So- now I understand the disappointment of the temperate travelers whjo end up in really wet places when the brochures said sun and sin
It's pouring the cats and dogs of the cliche
Wet
and poet like
the sky mocks me and my preoccupation with tank tops and skirts and cotton cargo pants that fall below the waist
the heavens darken and the firmaments shakes- and blah blah blah
I remain uninspired
I cannot seem to find my latest oral obsession
hot and spicy cheezits
they comfort me
will perhaps comfort me well into the holidays
I hate thye fanfare that crashes merciless onto us every november or so
thanksgiving
Christmas
I turn 31 on Christmas day
Wow
I was just 30 last christmas
funny how a year can do that
rack up the numbers
and I am fighting the stereotype
I have accepted being 30
but I still worry about 40
breasts
ass
toes
stretching
must mean I am growing. no?
How much more shall I grow before I start moving toward infancy again
who will care for me
quiet as my wom has been
perhaps will always be
mute
not singing like my grandmother's
nine lives emerging from her back
her belly
her hopes
pushing them toward
America
and Canada
and Germany
and Florida
My brother has a daughter
14 years old
my mother has a child 14
they do not know each other
eight hours away from each girlish room
and they miss the connect
two half white
half black babies
they look like each other
I am here
brooding
sort of
not quite
just holding a grudge against the warm rain
the sticky wet of not having sex
in the tropics
the cool hand of a stranger is often welcome
fear of me
and what I might become in this water falling from the universe,
Staceyann
Posted by staceyann at November 6, 2003 03:45 PMFeeling alot like you these days..like I am watching myself be...not really experiencing life,owning my existence.I guess this is all part of the process on getting over the loss of someone you love.Just reaching out...holding your hand the best way I can today.Miss you kiddo.I think I will start writing again.Love and all that jazz...
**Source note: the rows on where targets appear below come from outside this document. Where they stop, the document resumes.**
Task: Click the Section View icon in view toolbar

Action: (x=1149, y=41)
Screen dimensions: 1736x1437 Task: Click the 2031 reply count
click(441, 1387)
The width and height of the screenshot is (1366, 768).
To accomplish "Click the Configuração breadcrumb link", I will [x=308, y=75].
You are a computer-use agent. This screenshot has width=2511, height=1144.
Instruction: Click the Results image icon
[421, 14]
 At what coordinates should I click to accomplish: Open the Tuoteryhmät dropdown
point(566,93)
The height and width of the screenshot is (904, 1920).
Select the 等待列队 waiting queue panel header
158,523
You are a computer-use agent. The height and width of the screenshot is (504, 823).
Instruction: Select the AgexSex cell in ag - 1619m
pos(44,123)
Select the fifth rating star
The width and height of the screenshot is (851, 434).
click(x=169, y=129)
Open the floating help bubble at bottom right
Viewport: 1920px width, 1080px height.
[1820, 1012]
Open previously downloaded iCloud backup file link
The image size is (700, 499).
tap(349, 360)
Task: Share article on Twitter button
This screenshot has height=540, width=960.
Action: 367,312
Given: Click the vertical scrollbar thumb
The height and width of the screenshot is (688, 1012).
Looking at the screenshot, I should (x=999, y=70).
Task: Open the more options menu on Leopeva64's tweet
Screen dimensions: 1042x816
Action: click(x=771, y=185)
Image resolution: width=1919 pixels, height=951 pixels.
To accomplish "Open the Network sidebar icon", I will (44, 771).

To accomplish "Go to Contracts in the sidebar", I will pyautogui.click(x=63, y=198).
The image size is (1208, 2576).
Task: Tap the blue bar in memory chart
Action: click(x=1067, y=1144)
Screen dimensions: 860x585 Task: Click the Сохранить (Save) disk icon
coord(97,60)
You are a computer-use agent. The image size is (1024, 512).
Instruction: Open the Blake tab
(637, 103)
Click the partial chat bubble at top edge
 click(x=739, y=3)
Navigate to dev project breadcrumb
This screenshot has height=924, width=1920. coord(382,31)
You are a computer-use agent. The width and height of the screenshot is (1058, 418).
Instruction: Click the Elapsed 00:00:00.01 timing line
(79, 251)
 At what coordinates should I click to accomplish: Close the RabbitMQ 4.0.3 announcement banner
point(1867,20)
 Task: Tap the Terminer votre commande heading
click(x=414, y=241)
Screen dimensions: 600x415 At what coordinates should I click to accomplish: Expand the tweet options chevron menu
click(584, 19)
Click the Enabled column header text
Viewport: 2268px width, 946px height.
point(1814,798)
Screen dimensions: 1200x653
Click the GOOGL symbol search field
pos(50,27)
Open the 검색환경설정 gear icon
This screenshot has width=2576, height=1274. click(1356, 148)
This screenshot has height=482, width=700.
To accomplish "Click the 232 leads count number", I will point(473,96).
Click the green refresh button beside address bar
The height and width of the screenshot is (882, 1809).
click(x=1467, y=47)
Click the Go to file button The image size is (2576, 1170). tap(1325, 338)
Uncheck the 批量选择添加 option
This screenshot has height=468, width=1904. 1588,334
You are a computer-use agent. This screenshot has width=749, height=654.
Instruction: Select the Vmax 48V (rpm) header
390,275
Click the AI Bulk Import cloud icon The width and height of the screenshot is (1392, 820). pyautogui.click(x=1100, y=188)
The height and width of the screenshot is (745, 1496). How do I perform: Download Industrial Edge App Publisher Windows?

Posted by: Rabbit at November 6, 2003 08:07 PMthat sucks being in a 'nice' place and it decides to rain. but ya know what's cool? vacationing in london in late october and it being sunny everyday. that is sweet.
Posted by: NaPpYnEsS at November 7, 2003 06:15 PMit's raining pouring shake down in the sky. all the broken hearted women who've written, I feel you. A girl from Jersey did me in a year ago. it's storming out my window- California is in floods. gonna build me an arc and set to sailing till the night is over. morning is an ember- a white line firing up the sky. California won't stop crying. boo-hoo.
Posted by: thea at November 8, 2003 07:44 AMBut we really enjoyed your performance @ TFJL! Really, we did! LOL.
The different perspectives on the weather are really interesting. For us down here, it was probably just another day of rain. For someone hoping to see the sunshine we many times take for granted, the rain was such a disappointment...
I didn't even remember that it rained that day.